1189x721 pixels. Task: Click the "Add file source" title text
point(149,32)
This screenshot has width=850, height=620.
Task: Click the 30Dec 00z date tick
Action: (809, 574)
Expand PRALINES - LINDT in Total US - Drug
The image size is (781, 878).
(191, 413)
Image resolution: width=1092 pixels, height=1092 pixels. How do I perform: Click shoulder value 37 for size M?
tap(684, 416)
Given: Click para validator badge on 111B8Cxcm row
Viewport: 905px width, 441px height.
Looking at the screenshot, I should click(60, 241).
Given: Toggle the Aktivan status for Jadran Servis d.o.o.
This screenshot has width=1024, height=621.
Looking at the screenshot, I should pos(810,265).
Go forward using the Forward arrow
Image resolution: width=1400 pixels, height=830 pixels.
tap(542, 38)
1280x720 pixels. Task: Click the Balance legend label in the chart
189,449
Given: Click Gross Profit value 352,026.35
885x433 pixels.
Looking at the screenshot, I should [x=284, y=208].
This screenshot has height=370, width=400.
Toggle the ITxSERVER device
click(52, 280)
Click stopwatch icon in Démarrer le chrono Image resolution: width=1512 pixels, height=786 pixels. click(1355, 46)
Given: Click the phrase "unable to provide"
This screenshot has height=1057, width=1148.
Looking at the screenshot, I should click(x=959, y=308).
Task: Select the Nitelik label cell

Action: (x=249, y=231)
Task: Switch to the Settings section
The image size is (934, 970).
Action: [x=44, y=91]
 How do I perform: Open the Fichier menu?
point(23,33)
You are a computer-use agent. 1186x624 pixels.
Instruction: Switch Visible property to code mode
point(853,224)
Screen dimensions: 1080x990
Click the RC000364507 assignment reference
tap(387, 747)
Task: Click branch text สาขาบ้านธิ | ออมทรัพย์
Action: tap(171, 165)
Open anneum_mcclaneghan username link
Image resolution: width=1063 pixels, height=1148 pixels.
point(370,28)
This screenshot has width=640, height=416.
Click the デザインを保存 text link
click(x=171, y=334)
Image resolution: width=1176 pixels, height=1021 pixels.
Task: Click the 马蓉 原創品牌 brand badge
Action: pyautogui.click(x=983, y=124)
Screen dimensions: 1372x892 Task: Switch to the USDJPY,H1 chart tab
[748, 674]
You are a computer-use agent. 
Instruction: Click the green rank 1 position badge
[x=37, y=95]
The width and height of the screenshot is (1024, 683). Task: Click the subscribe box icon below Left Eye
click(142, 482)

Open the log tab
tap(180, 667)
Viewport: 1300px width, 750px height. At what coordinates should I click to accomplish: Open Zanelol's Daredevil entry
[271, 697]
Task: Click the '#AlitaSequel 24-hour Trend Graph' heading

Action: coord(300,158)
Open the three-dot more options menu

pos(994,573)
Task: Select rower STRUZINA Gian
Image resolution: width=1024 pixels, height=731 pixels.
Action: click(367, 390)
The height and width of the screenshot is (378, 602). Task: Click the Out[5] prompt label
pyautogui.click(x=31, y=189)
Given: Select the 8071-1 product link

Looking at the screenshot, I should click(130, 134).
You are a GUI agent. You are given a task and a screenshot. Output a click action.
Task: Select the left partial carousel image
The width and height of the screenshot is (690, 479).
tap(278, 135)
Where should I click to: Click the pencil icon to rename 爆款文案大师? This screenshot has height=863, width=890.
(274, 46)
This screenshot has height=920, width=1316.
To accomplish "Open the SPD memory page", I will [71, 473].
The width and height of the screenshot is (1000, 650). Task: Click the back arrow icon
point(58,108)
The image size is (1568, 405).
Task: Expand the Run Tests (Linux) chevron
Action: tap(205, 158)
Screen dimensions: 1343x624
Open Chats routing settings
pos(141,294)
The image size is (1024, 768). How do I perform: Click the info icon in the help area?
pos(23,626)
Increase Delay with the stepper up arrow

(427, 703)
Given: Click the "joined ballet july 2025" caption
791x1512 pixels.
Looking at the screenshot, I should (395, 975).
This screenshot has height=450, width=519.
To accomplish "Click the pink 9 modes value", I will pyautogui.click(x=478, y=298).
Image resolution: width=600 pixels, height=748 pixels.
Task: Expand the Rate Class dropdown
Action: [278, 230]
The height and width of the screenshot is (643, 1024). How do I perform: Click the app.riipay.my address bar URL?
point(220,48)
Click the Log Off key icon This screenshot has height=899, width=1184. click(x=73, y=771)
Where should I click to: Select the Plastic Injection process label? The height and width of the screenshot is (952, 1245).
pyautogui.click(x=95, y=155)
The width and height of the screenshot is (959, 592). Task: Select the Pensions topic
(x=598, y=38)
+---+
Your instructions —
Retype exactly, and only, the lines above from the one where "Task: Select the Nitelik label cell" occurs up to and including the one where "You are a computer-use agent. 1186x624" occurs.

Exercise result —
Task: Select the Nitelik label cell

Action: (x=249, y=231)
Task: Switch to the Settings section
The image size is (934, 970).
Action: [x=44, y=91]
 How do I perform: Open the Fichier menu?
point(23,33)
You are a computer-use agent. 1186x624 pixels.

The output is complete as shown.